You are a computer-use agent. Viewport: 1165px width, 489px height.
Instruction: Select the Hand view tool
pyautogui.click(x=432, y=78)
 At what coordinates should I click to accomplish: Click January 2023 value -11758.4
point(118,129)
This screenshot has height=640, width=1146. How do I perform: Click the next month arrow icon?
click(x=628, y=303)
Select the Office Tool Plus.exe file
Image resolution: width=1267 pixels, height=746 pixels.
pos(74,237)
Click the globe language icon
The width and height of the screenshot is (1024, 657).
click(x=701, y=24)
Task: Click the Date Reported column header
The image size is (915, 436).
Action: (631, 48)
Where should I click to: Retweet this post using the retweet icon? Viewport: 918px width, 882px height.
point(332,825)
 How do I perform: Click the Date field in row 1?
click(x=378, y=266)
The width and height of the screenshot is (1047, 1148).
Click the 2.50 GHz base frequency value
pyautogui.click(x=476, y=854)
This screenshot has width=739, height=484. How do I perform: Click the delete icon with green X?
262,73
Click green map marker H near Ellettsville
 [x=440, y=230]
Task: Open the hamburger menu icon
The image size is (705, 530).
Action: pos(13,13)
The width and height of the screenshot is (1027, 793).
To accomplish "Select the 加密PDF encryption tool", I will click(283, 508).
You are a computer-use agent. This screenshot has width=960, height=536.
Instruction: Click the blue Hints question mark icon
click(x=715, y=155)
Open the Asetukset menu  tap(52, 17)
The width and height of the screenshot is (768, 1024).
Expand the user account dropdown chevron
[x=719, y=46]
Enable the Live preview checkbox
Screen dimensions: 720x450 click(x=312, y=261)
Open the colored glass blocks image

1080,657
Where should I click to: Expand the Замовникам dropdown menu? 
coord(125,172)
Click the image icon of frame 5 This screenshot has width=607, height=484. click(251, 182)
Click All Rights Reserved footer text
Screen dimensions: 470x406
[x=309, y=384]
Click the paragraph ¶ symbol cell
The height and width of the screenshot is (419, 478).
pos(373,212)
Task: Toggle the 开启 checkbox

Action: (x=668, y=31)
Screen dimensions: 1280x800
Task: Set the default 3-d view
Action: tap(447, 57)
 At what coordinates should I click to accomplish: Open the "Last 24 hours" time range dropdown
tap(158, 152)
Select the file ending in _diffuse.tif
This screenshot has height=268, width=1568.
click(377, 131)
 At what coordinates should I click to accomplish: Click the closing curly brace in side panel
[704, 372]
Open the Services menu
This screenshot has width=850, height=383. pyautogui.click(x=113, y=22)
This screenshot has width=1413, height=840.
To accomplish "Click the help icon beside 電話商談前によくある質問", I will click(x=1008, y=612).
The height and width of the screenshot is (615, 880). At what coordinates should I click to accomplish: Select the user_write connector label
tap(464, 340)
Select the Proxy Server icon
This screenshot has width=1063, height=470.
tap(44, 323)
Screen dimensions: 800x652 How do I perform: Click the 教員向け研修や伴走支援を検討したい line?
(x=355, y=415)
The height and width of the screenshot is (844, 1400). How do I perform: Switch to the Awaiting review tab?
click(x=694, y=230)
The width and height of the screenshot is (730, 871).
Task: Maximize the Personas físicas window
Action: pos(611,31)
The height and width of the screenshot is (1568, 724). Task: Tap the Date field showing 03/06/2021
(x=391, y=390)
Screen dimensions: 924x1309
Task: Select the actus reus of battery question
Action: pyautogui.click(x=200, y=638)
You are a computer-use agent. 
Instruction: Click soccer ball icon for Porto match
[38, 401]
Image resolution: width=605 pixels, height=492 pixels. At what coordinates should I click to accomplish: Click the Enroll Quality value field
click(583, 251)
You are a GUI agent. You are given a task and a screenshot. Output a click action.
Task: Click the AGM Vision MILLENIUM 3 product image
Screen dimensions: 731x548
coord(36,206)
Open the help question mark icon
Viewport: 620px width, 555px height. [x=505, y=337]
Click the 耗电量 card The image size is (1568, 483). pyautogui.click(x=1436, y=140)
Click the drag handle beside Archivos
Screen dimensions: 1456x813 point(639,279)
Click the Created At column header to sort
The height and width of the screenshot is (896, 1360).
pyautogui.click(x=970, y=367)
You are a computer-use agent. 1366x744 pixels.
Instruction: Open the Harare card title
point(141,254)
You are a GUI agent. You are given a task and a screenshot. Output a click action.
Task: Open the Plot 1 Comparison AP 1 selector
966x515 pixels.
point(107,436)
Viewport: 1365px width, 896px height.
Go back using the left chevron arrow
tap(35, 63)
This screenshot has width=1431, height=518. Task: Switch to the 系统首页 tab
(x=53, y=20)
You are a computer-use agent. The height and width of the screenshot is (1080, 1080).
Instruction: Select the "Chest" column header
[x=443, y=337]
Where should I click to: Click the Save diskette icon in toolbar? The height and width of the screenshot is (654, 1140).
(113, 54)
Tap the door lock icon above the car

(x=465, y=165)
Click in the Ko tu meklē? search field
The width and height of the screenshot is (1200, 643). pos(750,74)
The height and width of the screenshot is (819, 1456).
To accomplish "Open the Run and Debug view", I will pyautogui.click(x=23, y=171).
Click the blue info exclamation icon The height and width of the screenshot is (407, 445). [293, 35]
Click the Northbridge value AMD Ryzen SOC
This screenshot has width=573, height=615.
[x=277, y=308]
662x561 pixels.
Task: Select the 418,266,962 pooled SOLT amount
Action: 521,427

• • • • •

▸ WHAT YOU SHOULD DO
The line containing "Click the drag handle beside Archivos" marks where to begin; copy it and every later line exactly, through the end of the data.

▸ SOLUTION FOR THIS PROBLEM
Click the drag handle beside Archivos
Screen dimensions: 1456x813 point(639,279)
Click the Created At column header to sort
The height and width of the screenshot is (896, 1360).
pyautogui.click(x=970, y=367)
You are a computer-use agent. 1366x744 pixels.
Instruction: Open the Harare card title
point(141,254)
You are a GUI agent. You are given a task and a screenshot. Output a click action.
Task: Open the Plot 1 Comparison AP 1 selector
966x515 pixels.
point(107,436)
Viewport: 1365px width, 896px height.
Go back using the left chevron arrow
tap(35, 63)
This screenshot has width=1431, height=518. Task: Switch to the 系统首页 tab
(x=53, y=20)
You are a computer-use agent. The height and width of the screenshot is (1080, 1080).
Instruction: Select the "Chest" column header
[x=443, y=337]
Where should I click to: Click the Save diskette icon in toolbar? The height and width of the screenshot is (654, 1140).
(113, 54)
Tap the door lock icon above the car

(x=465, y=165)
Click in the Ko tu meklē? search field
The width and height of the screenshot is (1200, 643). pos(750,74)
The height and width of the screenshot is (819, 1456).
To accomplish "Open the Run and Debug view", I will pyautogui.click(x=23, y=171).
Click the blue info exclamation icon The height and width of the screenshot is (407, 445). [293, 35]
Click the Northbridge value AMD Ryzen SOC
This screenshot has width=573, height=615.
[x=277, y=308]
662x561 pixels.
Task: Select the 418,266,962 pooled SOLT amount
Action: 521,427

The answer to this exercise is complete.